May 17, 2023
May 17, 2023
Present
Gregg Barrett, Geoffrey Fox, Juri Papay, Mallikarjun Shankar, Wesley Brewer, Gregor von Laszewski, Piotr Luszczek, Christine Kirkpatrick, Aristeidis Tsaris, Murali Emani,
Tentative Agenda
- Any new members
- We're live! New ML Benchmarks for Scientific Discovery | MLCommons
- Discussion of new Benchmarks (Continued) with talk by Wes Brewer MLCommons-Brewer-05-16-23.pdf
- Using Benchmarking Data to Inform Decisions Related to Machine Learning Resource Efficiency (Continued) mlcommons_data_energy_usage_paper
- Benchmark Carpentry benchmark-carpentry
- AI Readiness of MLCommons Science (Continued) MLCommons Science FAIR Concept Paper
- AOB
We’re Live
- Our benchmarks were launched by MLCommons New ML Benchmarks for Scientific Discovery | MLCommons and we need to propagate the news
- Christine will advertise through SDSC and NCSA
- SDSC Innovators newsletter and ask if NCSA will do the same.

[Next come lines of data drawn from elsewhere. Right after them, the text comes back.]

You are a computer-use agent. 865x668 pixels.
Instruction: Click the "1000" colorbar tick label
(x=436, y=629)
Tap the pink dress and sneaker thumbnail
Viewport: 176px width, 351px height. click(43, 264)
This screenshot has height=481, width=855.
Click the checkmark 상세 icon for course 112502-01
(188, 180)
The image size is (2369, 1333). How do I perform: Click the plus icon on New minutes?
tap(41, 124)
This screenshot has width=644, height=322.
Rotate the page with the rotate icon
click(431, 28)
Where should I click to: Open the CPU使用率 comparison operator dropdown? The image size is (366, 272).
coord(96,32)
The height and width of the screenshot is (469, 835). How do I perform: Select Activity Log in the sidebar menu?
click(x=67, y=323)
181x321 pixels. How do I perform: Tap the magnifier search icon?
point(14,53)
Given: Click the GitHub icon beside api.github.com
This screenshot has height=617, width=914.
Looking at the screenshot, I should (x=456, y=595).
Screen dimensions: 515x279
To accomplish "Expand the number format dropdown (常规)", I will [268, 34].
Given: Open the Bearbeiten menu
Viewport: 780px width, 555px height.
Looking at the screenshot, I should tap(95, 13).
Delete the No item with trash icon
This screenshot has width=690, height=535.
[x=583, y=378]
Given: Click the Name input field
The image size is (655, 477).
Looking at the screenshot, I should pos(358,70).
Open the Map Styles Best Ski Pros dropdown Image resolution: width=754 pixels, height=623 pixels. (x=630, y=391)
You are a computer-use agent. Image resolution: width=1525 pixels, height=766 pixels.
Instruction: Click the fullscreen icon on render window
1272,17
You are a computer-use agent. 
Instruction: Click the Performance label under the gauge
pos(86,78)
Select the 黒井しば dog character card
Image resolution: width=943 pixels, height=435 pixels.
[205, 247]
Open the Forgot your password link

- And Christine’s RCN on ML and FAIR.
- Campus Champions and Henry Neeman are good lists
- cc-all@campuschampions.org
- hneeman@ou.edu
- Arjun suggested hpc-announce at Argonne
- send email to hpc-announce@mcs.anl.gov
- Juri will advertise in Europe
Towards Developing/Benchmarking Digital Twins of/on HPC
- Wes Brewer presented a fascinating talk on building a digital twin of Frontier
- Towards AI and Mixed Reality for the Smart Facility and its Digital Twin https://www.researchgate.net/profile/Benjamin-Hernandez/publication/358970366_Towards_AI_and_Mixed_Reality_for_the_Smart_Facility_and_its_Digital_Twin
- SC21 Best paper on Summit https://ieeexplore.ieee.org/document/9910121
- Wes presented a useful definition of digital twins with 5 levels with the ultimate level 5 as an “autonomous twin”
- Apollo 13 was perhaps the first digital twin
- HPE and NVIDIA with DOE and TSC Finland are building a virtual prototype of OLCF-6 (OLCF-6 is Frontier's successor. Frontier is OLCF-5 and Summit is OLCF-4), including scheduling, network, coolong, power.
- Different components have different timescales
- Reinforcement Learning optimization used at level 5
- Frontier is 21MW, 37888 GPU’s with blades that have 2 CPU and 8 GPU each
- Using Modelica modelling language building on expertise of Fusion team at Oak Ridge with this technology
- Using AR/VR with Meta Quest 2 and Microsoft Hololens 3500S and Unreal gaming visualization
- Build community DT4HPC around HPC Digital Twins with SC23 BOF
- Discussed interoperability of digital twin components
- Wes then discussed HPC-AI workflow benchmarks going back to old Darpa HPCS program.
- Presented Jha’s execution motifs as a way of classifying different benchmark areas
- Discussed SMIBench as component interoperability benchmarking with Open Surrogate Model Inference (OSMI) Benchmark
- Gregg suggested Melissa Romanus at LBL would be interested
- Tom Gibbs noted :
- Ironic that I missed the meeting due to finalizing the session I was chairing for invited talks at ISC on AI for Science.
- One of the sessions was on Digital Twins for Science, where we had talks on twins for Fusion Reactors and Climate Models.
- Looking over Wes’s talk I’m coming to the conclusion that it might be as challenging to benchmark the twin than build it.
- It basically comes down to evaluating a complex workflow where some of the components have latency constraints
Power Paper
- mlcommons_data_energy_usage_paper
- Christine has advanced this with comments from Gregg and Arjun
- Stress value of ontologies
- Perhaps a better source of data than Tom’s hardware; https://www.spec.org/benchmarks.html useful
Any Other Business
- Summit very expensive to maintain past formal end tim